= Stored data entries =

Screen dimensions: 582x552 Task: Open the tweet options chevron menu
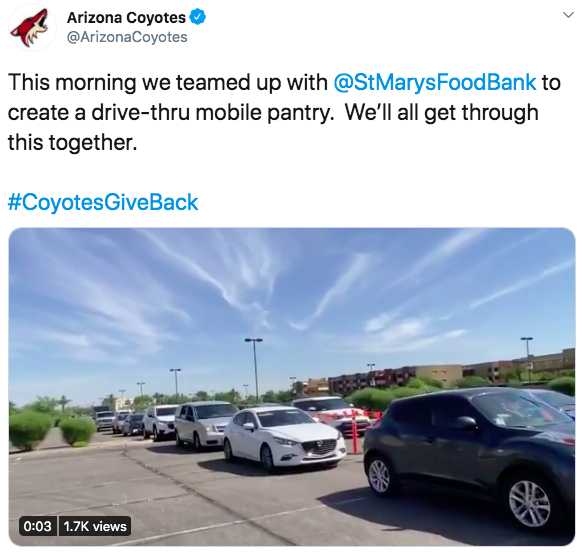(568, 15)
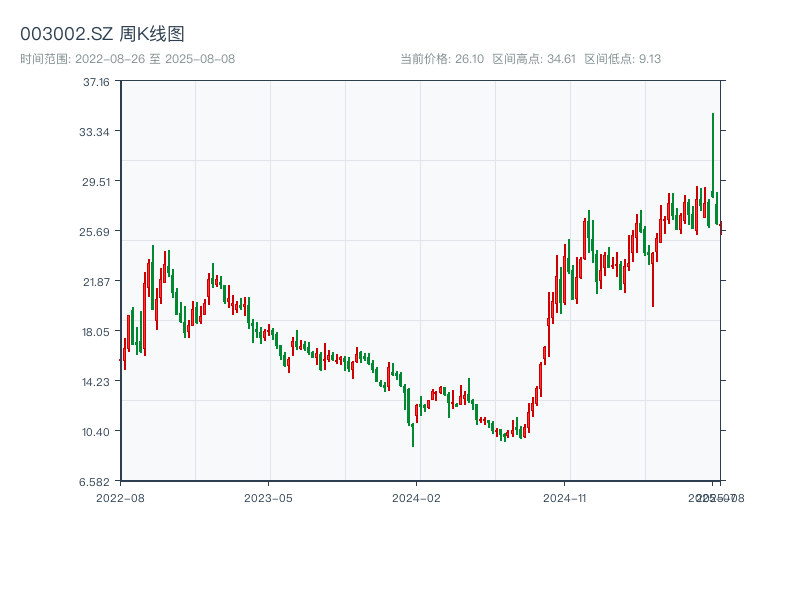Click the 6.582 y-axis label

point(96,482)
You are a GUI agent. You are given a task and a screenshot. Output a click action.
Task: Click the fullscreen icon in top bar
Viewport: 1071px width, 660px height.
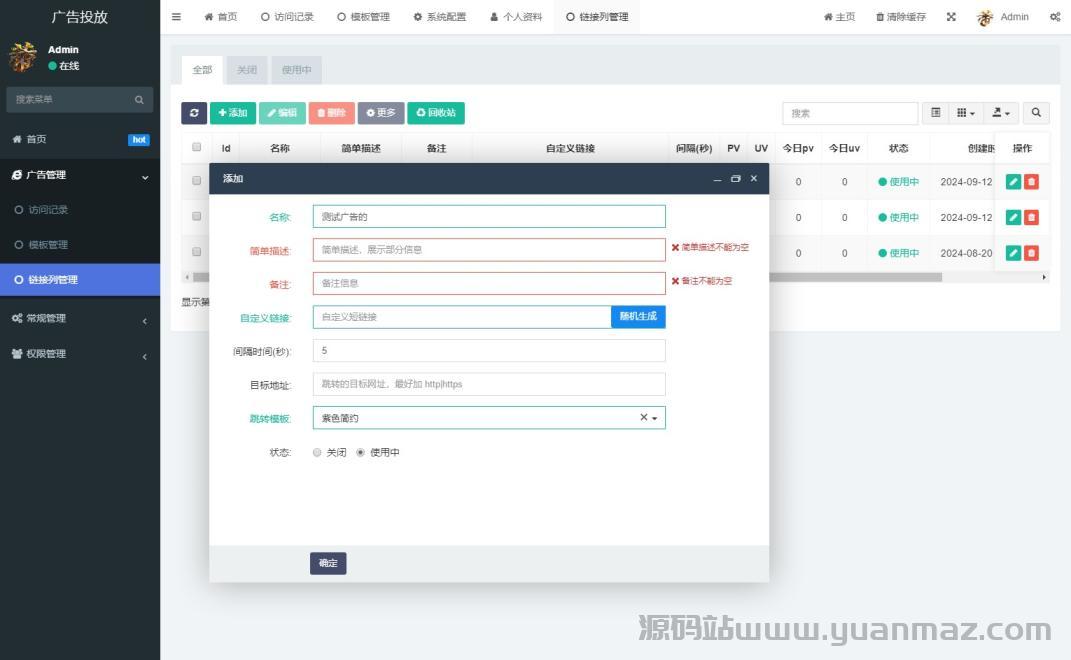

= Try it =
Send back the data above verbatim, leaving out its pictures.

= Written solution =
Screen dimensions: 582x552 Task: Open the tweet options chevron menu
(568, 15)
Click the 6.582 y-axis label

point(96,482)
You are a GUI agent. You are given a task and a screenshot. Output a click action.
Task: Click the fullscreen icon in top bar
Viewport: 1071px width, 660px height.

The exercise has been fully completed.